Whats funny is the first comment on the Korg Video:
"Shopping for digital pianos, we need more demos like these! More classical music and less light jazz and elevator music please!"
I think some people here respond as though we discuss if jazz is good or bad. I'm not sure of the OP's intention, but I believe jazz is a high-quality music and there are some very talented improvisers who are able to create great solos, reharmonize tunes in a fresh way and apply mind-blowing progressions, etc. The thing though is a lot of jazz relies on syncopation, fast soloing, punchy chords and that isn't the most suitable music for demonstrating how notes blend, how legato works, how a long crescendo (that's made of smaller decrescendos throughout) adds to the feel, how long sustained notes evolve, how a lyrical rubato where notes are not played exactly at the same time (as written) is translated into poetry wink Sorry for these words but I don't know how to explain it better. And most of jazz doesn't use these devices, so it's harder for one to judge from a demo how the piano will sound with classical repertoire.
Originally Posted by Pedro Ruiz
There's always dangers in generalizations... and the title itself has a very elitistic smell...

I can agree that some reviews of ONE particular character, the typical 'cool' guy with sporty look and the language skills of a 3rd grader, are particularly annoying because he plays always almost on the same empty style... kinda sound jazzy but far away for what I consider myself JAZZ (in capital letters).

Agree. The majority of reviewers don't play actual jazz. They just play clichés.

Originally Posted by MacMacMac
I have nothing against jazz. Indeed, in an era dominated by pop music trash, jazz has been the last hope for music claiming to be art.

Yes!
Originally Posted by karoloydi
It sounds so out of tune.

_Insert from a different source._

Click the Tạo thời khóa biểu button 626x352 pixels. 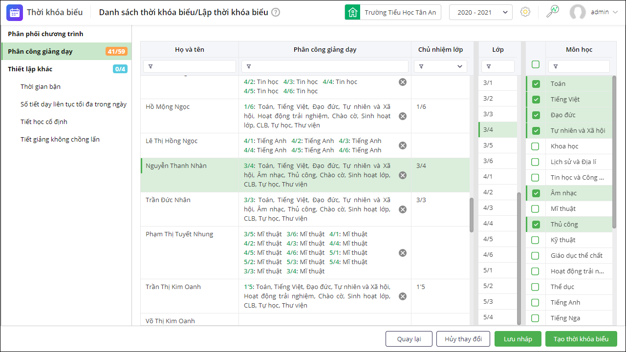tap(581, 339)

I can't stand it. OCD (obsessive Compulsive Disorder) is when you want everything in the exact perfect place. Anything else drives you crazy.
I've heard that classical piece before and the parts that are not what I was expecting to be drive me crazy. Especially cause they sound out of tune.
Well, that's a classical piece from Chopin that most of us known, so we are used to hear a certain "flow" of notes that the above "jazz" version disrupts. So you hear those different scales and you are like "What the ....!".

But who can really say those notes are "out of tune"? A scale is an increasing (or decreasing) succession of notes... There are no "out of tune" scales. It's the context in which these scales are played that can make you feel something off (for example a chord very dissonant with the scale).

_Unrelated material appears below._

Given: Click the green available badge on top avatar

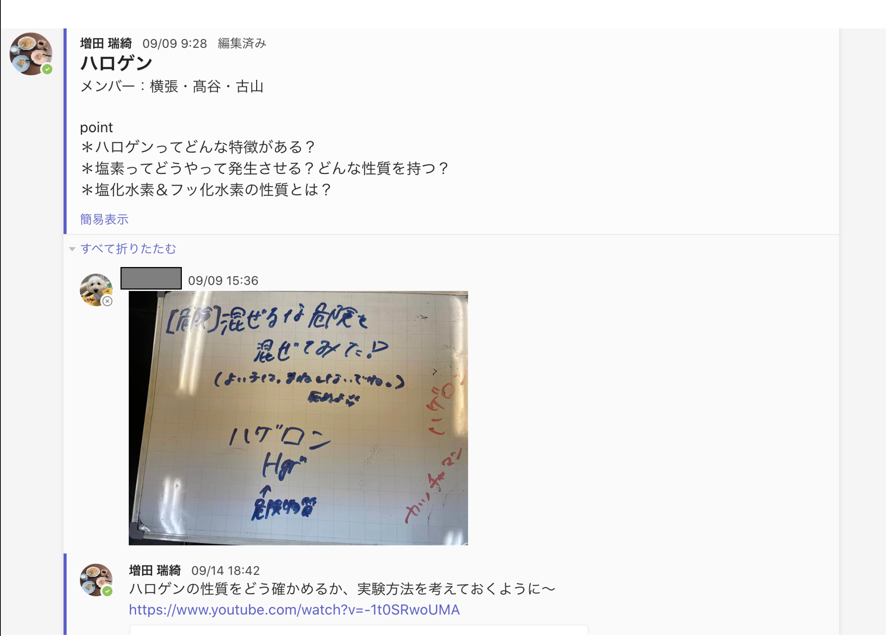Looking at the screenshot, I should coord(47,70).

Personally, I like very much this jazz version of that classic composition and appreciate very much the work the pianist made. She is clearly very talented. It's much more easy to stay in the "rails" the original composer wrote. She decided to break free and, after all, that's what Jazz is.
Originally Posted by clothearednincompo
So, our example of "bad jazz" is Stuart from Merriam Music and our example of "good jazz" is Stuart from Merriam Music.

He's a versatile player!
He is a good jazz pianist, but it's true he has this tendency to BANG on the keys very hard. In the above video you can hear even the noise of its fingers banging on the keys! laugh
I like Merriam Music piano reviews. Stu is a good player and reviews them thoroughly. He seems to answer my questions before I ask them. https://www.youtube.com/user/merriampianos There is so much to test in a piano and there are so many different setups and preferences that you will really only understand what you want after you play one yourself. I agree that most reviewers play some wishy washy elevator stuff on the pianos, but that's what THEY sound the best in, so can't blame them. I prefer a good elevator music to a poorly played classical piece as it distracts you from the instrument and shift the focus to the misery of the player.
Originally Posted by CyberGene
I think some people here respond as though we discuss if jazz is good or bad. I'm not sure of the OP's intention, but I believe jazz is a high-quality music and there are some very talented improvisers who are able to create great solos, reharmonize tunes in a fresh way and apply mind-blowing progressions, etc. The thing though is a lot of jazz relies on syncopation, fast soloing, punchy chords and that isn't the most suitable music for demonstrating how notes blend, how legato works, how a long crescendo (that's made of smaller decrescendos throughout) adds to the feel, how long sustained notes evolve, how a lyrical rubato where notes are not played exactly at the same time (as written) is translated into poetry wink Sorry for these words but I don't know how to explain it better. And most of jazz doesn't use these devices, so it's harder for one to judge from a demo how the piano will sound with classical repertoire.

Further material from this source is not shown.